Dopamine D2-like receptor-mediated opening of K+ channels in opossum kidney cells.

Abstract

(1) This study examined the effects of dopamine D(1)- and D(2)-like receptor activation upon basolateral K(+) (I(K)) currents and changes in membrane potential in opossum kidney (OK) cells. (2) The addition of amphotericin B (3 micro g ml(-1)) to the apical side resulted in a rapid increase in I(K), this effect being markedly inhibited by the addition of the K(+) channel blockers barium chloride (1 mM) or glibenclamide (10 micro M), but not apamin (1 micro M). The K(+) channel opener pinacidil increased the amphotericin B-induced I(K). The selective D(2)-like receptor agonist quinerolane increased, in a concentration dependent manner (EC(50)=136 nM), I(K) across the basolateral membrane, this effect being abolished by pre-treatment with pertussis toxin (PTX), S-sulpiride (selective D(2)-like receptor antagonist) and glibenclamide. The selective D(1)-like receptor agonist SKF 38393 did not change I(K). Both H-89 (PKA inhibitor) and chelerythrine (PKC inhibitor) failed to prevent the stimulatory effect of quinerolane upon I(K). (3) Quinerolane did not change basal levels of cyclic AMP and also failed to affect the forskolin-induced increase in cyclic AMP levels. (4) The stimulation of D(2)-like receptor was associated with a rapid hyperpolarizing effect, whereas D(1)-like receptor activation was accompanied by increases in cell membrane potential.

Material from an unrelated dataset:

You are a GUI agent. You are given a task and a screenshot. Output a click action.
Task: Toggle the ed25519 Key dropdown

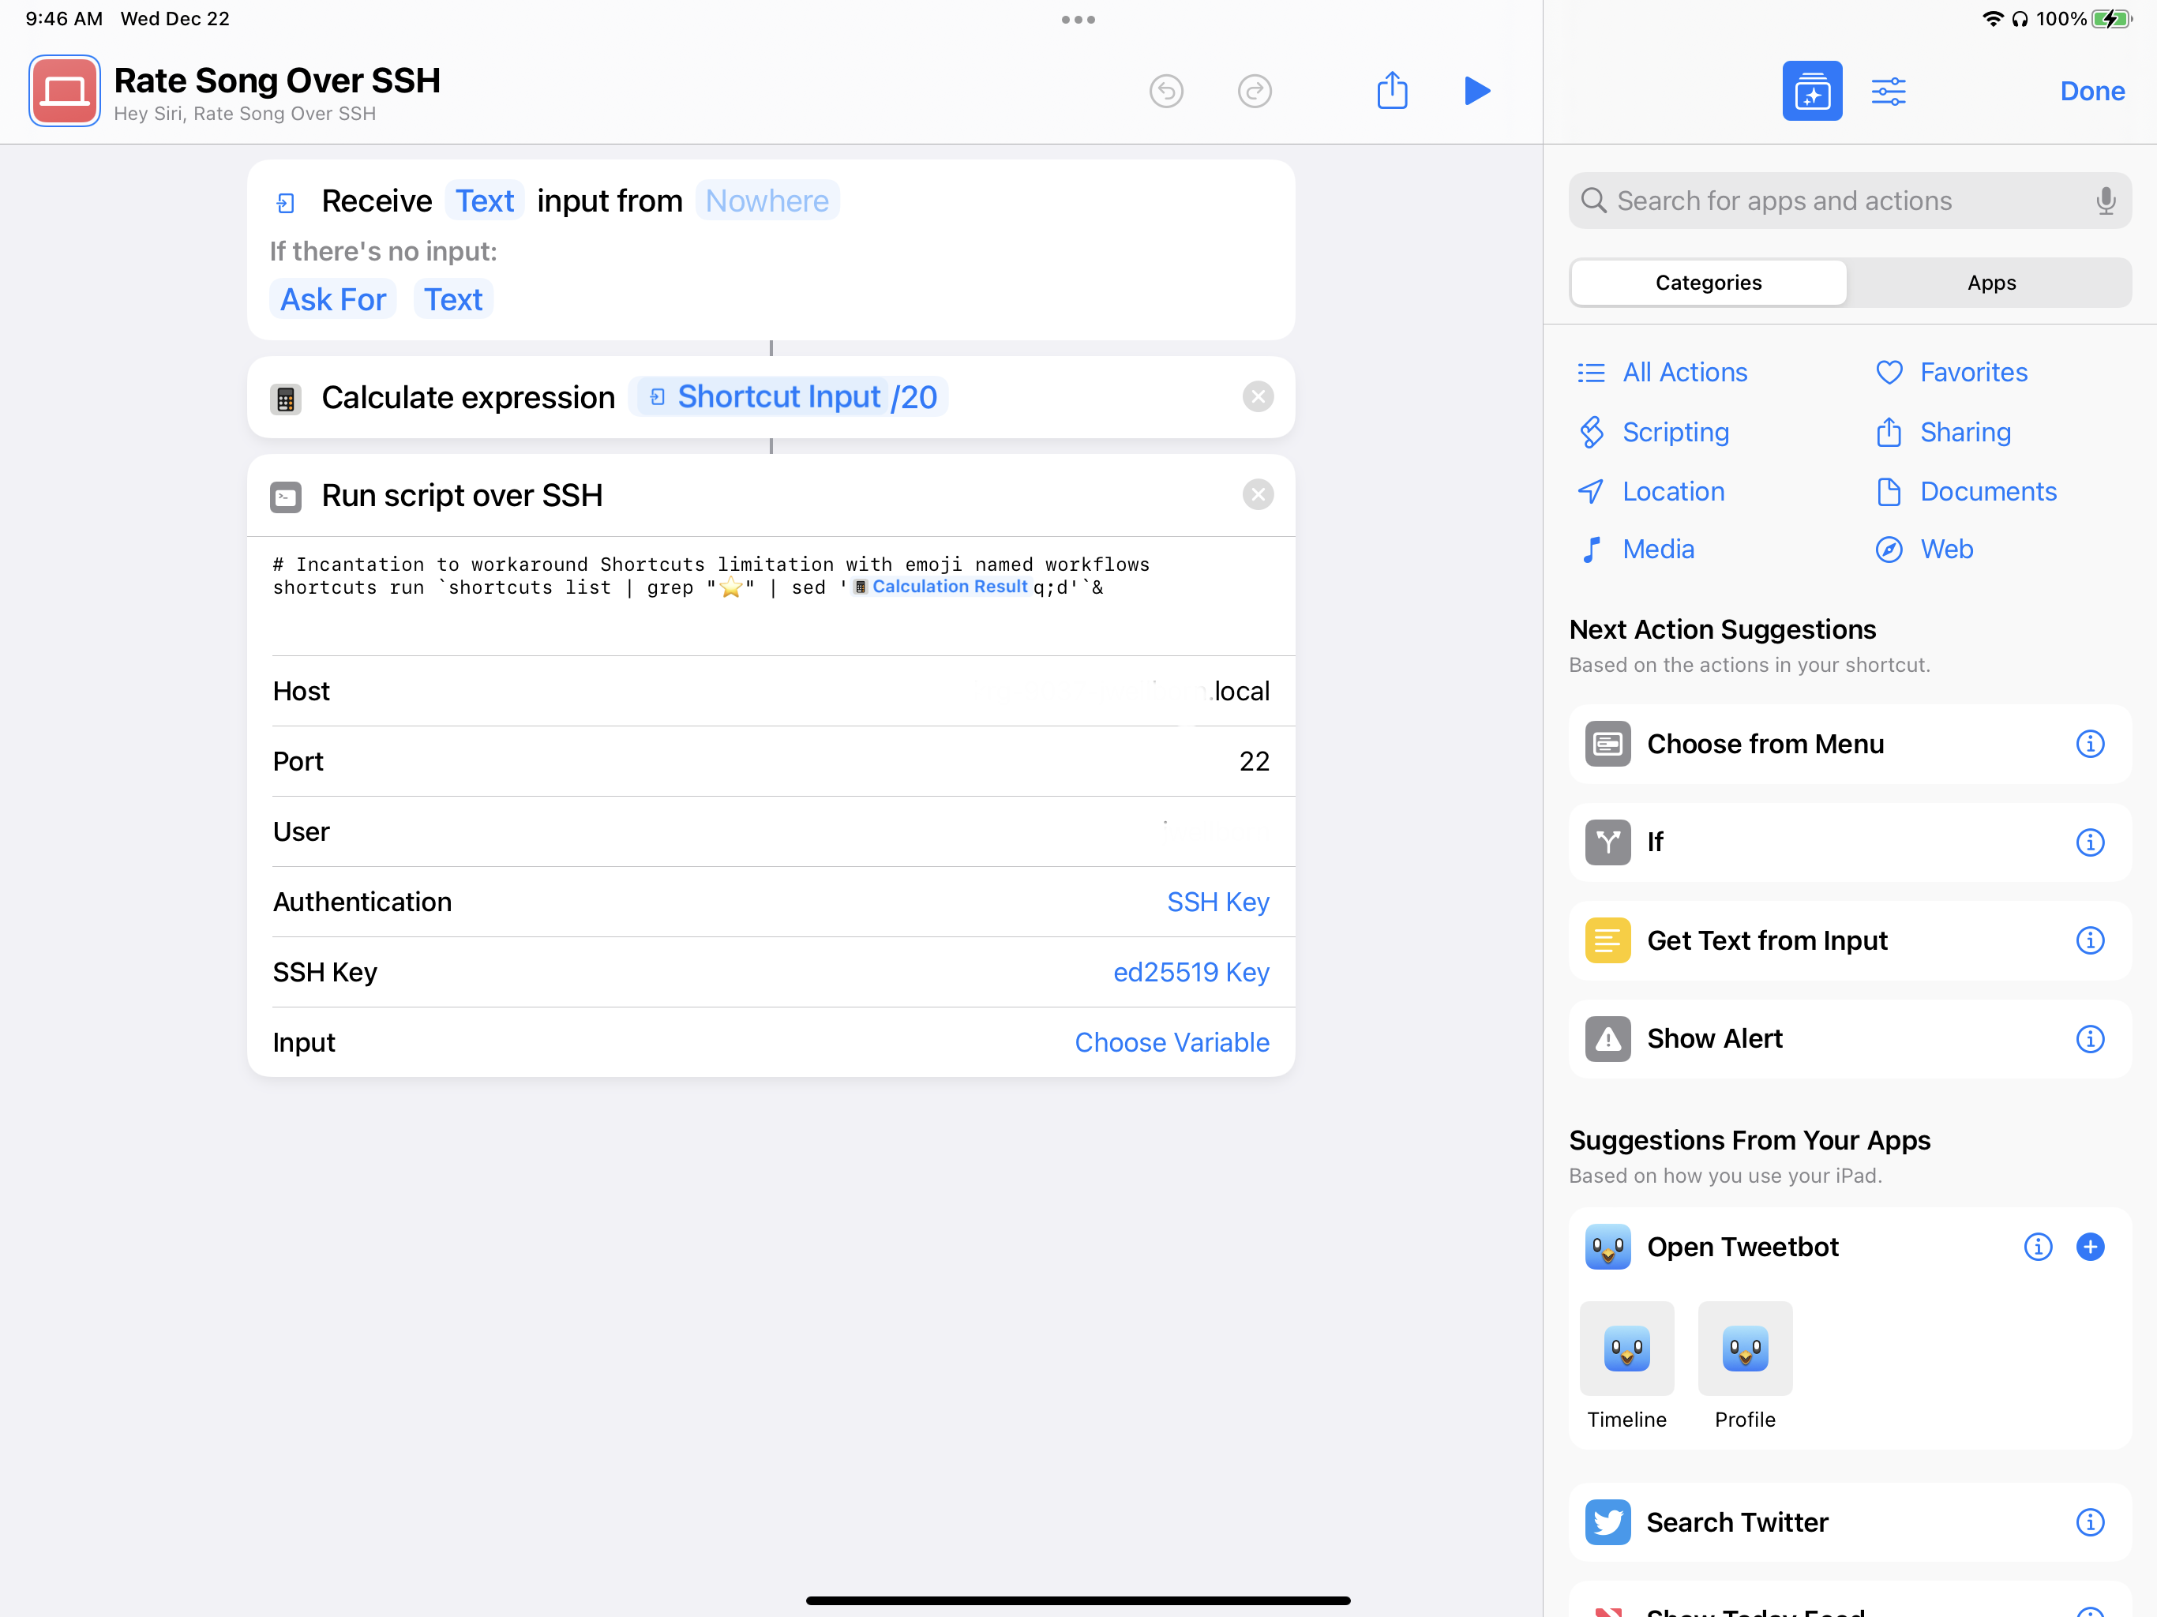pyautogui.click(x=1189, y=972)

The hyperpolarizing effect of quinerolane (EC(50)=129 nM) was prevented by pre-treatment with PTX, S-sulpiride and glibenclamide. (5) It is concluded that stimulation of dopamine D(2)-like, but not D(1)-like, receptors coupled to PTX-sensitive G proteins of the G(i/o) class produce membrane hyperpolarization through opening of K(ATP) channels.